Karadeniz’in en batısında onlarca yıldır denizcilere kılavuzluk eden İğneada Feneri, Kırklareli’nin Demirköy ilçesine bağlı İğneada beldesinin ucunda yükseliyor. Belde merkezinden 4 kilometre mesafede bulunan tarihi fener, kıyı güvenliğine büyük önem veren Sultan Abdülmecit döneminde inşa ettirilmiş. Fransızların imzasını taşıması sebebiyle günümüzde hâlen halk arasında Fransız Feneri olarak adlandırılıyor. 1866 yılından beri ayakta duran İğneada Feneri’nin ışığı, hele ki inşa edildiği dönem göz önünde bulundurulursa, hakikaten çok güçlü. Eskiden gaz yağı ile aydınlatılan yapı, günümüzde güçlü ampuller ve yansıtıcılar sayesinde 20 mil uzağı bile aydınlatabiliyor.

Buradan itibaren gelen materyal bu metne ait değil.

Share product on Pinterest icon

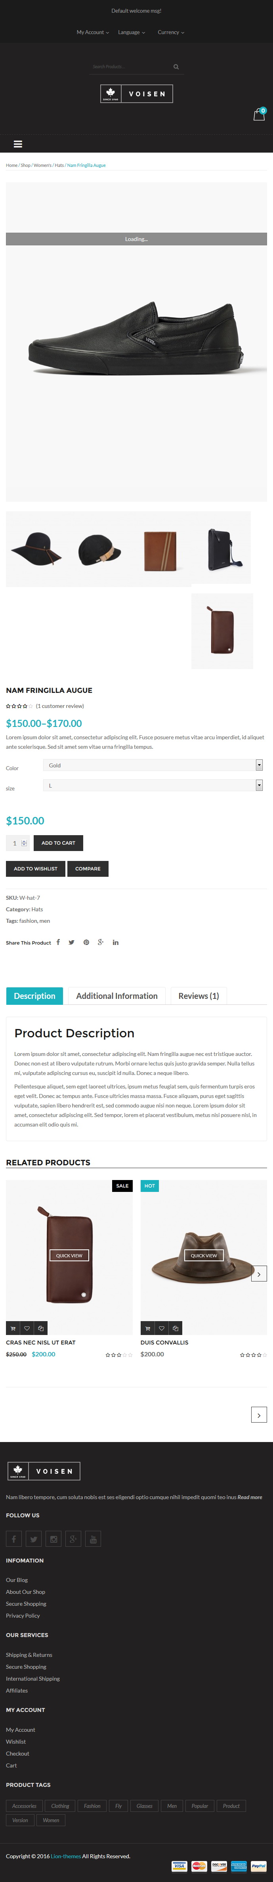coord(86,942)
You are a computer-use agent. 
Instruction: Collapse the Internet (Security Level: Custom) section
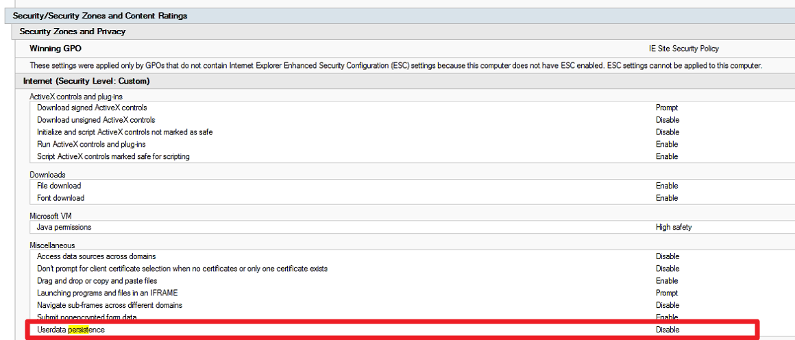pos(86,82)
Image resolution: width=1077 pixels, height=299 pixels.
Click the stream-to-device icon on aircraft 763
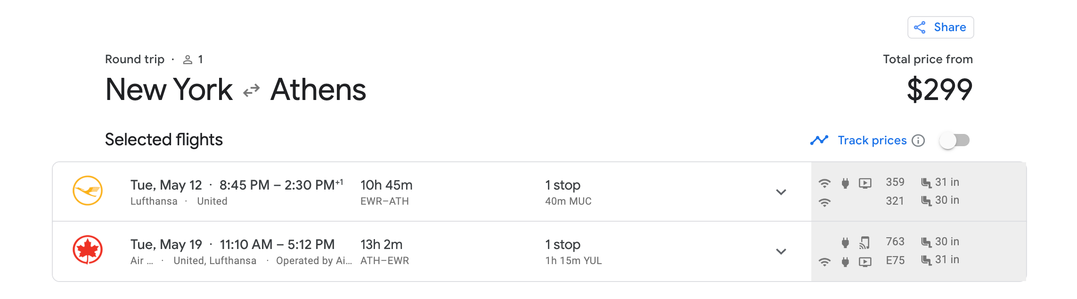click(x=865, y=242)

Karadeniz’in hırçın dalgaları ve sürprizli yapısı düşünülürse, İğneada Feneri’nin ışığının denizciler için ne kadar büyük önem taşıdığı ortada. Denizden yüksekliği 44 metreye ulaşan yapı, yıllardır Kıyı Emniyeti Genel Müdürlüğü bünyesinde ve ulusal miras statüsüyle koruma altında. Buradan manzara, tahmin edebileceğiniz üzere nefes kesici. Feneri yakından görmeye gelen ziyaretçilerin manzaranın da tadını doyasıya çıkarabilmesi için, yapının hemen altına küçük ve salaş bir kafe açılmış. Dilerseniz burada keyifli bir çay ya da kahve molası verebilir, bu esnada Karadeniz’in engin mavisine dalabilirsiniz. Ancak bu bölge epey rüzgarlı olabiliyor, bizden söylemesi.

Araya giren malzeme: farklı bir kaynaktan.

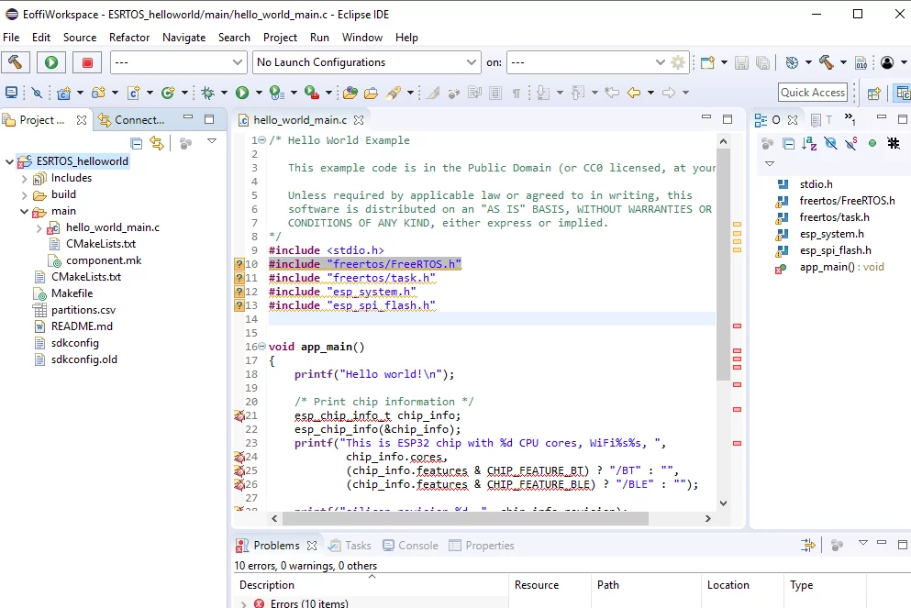Click the Quick Access search field
This screenshot has width=911, height=608.
[x=813, y=93]
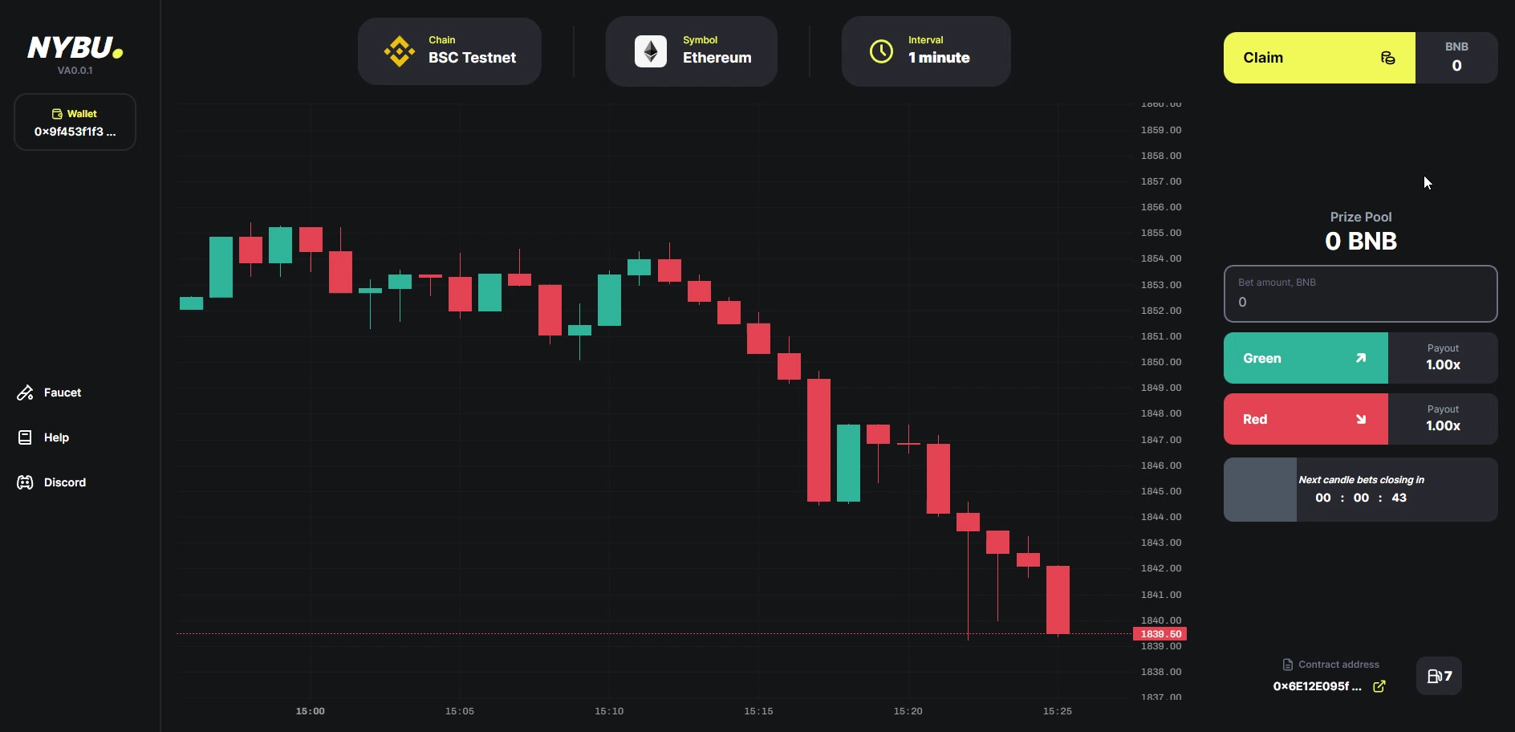The width and height of the screenshot is (1515, 732).
Task: Click the Wallet address button
Action: tap(75, 123)
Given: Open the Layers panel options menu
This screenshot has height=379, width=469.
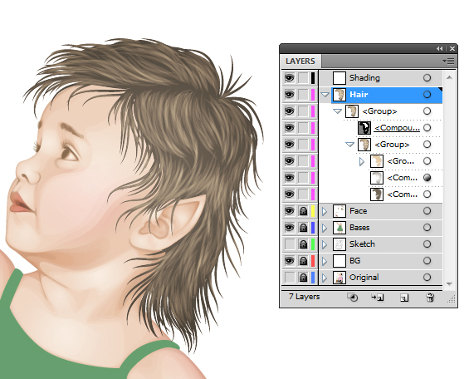Looking at the screenshot, I should coord(448,62).
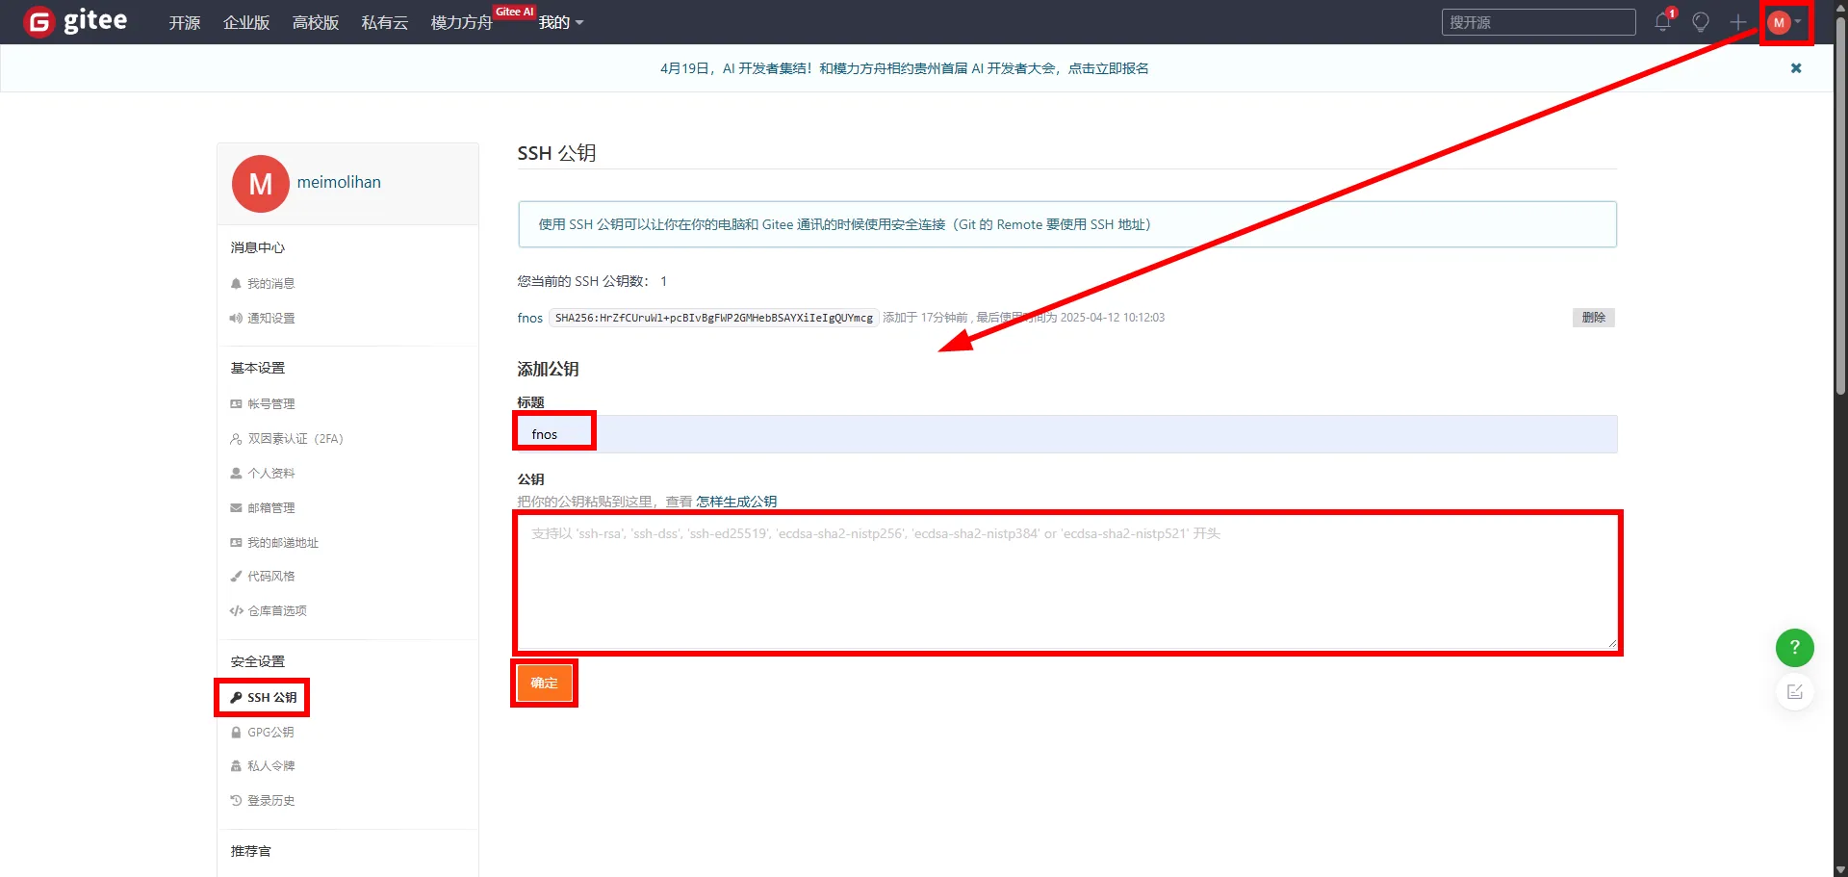The height and width of the screenshot is (877, 1848).
Task: Open the 企业版 navigation menu item
Action: tap(246, 22)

İğneada Feneri’nin ışığının asırlardır kesilmemiş olması, kolektif bir emeğin ürünü. Örneğin, Selvet Nine, küçük yaşta gelin geldiği İğneada’da, eşi Osman Bey’in vefatından sonra 14 sene boyunca feneri bizzat çalıştırmış. Hatta kızlarından birini de bu tarihi yapının içinde dünyaya getirmiş. Bunca zorluk içinde bile denizi aydınlatma görevini üstlenen fener, bugün biraz bakımsız kalmış olsa da hâlen çok etkileyici bir görünüme sahip. İğneada’nın doğal güzelliklerini yakından görmek için, siz de tarihi deniz fenerinin yanı başında biraz soluklanabilir ve kendinizi manzaranın büyüleyiciliğine bırakabilirsiniz.